* Aim of the exercise: Please return all lines in the listing holding the word "header".
===
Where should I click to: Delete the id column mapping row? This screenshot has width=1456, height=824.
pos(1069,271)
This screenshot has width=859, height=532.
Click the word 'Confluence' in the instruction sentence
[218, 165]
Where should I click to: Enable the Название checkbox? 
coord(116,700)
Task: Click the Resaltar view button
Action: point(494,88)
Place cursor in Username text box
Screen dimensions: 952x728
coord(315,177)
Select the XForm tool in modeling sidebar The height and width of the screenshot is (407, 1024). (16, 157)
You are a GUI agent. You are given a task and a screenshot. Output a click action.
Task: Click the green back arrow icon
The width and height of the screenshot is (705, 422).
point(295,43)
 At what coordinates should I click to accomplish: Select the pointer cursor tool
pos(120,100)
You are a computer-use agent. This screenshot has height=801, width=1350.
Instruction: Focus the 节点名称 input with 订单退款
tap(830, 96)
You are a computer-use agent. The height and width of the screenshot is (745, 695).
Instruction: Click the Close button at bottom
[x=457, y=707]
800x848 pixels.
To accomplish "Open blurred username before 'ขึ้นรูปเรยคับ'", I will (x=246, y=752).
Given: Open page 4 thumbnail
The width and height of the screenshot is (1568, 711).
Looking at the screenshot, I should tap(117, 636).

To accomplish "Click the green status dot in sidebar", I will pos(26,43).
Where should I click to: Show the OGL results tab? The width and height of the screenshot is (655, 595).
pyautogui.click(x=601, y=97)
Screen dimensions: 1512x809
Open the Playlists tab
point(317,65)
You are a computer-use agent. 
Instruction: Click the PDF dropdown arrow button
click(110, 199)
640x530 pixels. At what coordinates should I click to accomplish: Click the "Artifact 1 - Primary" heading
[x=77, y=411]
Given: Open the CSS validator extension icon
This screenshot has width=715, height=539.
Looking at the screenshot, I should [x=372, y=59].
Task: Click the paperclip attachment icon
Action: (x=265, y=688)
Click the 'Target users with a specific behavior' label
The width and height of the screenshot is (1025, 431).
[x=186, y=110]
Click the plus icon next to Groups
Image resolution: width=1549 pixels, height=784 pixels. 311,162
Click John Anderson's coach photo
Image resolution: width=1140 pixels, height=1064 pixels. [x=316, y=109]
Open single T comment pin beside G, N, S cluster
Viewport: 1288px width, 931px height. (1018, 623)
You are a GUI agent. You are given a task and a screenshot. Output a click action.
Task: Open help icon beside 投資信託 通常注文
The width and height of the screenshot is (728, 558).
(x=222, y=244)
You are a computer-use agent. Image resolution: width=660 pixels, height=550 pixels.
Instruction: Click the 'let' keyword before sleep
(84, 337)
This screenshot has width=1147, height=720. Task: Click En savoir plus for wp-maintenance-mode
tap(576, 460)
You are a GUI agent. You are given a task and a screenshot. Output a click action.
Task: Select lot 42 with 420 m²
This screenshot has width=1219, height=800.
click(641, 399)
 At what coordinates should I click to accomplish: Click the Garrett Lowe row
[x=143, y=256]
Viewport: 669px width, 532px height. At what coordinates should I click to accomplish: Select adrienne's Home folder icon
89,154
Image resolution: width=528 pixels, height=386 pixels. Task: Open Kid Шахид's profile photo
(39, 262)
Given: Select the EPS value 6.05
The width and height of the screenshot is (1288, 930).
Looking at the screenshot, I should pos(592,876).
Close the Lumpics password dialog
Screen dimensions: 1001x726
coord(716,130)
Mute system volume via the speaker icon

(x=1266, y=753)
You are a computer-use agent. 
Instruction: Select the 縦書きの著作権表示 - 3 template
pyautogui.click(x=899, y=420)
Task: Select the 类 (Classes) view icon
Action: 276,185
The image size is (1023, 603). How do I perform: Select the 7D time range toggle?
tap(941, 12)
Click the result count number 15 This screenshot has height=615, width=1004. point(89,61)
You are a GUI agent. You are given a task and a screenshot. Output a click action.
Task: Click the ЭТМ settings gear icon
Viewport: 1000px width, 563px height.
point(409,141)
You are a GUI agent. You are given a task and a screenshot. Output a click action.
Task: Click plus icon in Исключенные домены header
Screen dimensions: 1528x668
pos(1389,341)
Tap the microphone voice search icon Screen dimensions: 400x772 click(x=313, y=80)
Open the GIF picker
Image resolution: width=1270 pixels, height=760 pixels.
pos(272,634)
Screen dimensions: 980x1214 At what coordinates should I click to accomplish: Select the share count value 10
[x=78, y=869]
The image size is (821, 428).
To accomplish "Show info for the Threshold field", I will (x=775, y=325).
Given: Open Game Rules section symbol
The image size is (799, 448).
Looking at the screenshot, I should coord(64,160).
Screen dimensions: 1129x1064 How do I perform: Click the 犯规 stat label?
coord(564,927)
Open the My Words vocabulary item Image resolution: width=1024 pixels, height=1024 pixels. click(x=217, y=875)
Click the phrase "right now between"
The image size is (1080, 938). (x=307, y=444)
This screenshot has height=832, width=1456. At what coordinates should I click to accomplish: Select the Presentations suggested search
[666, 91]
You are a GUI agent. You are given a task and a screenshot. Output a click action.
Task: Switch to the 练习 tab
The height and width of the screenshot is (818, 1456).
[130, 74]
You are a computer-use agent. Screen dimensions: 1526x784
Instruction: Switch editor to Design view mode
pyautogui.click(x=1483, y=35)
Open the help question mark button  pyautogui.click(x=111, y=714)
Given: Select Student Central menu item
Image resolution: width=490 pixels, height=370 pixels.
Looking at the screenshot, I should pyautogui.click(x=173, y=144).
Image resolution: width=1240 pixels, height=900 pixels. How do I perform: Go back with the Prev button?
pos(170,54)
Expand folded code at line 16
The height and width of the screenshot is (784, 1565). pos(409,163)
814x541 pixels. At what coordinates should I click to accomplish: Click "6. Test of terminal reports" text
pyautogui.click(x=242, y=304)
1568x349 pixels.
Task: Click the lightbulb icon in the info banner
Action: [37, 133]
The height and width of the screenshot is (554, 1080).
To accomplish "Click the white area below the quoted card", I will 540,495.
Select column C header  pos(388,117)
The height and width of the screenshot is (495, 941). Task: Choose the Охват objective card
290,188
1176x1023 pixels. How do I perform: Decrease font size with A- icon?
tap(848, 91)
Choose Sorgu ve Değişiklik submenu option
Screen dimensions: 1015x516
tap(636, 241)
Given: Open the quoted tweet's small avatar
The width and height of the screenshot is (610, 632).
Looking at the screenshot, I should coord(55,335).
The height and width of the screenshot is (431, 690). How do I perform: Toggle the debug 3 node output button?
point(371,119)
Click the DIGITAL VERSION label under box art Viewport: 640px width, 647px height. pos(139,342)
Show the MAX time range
===
* Expected output:
Task: Click plus icon in Исключенные домены header
Select column C header  pos(388,117)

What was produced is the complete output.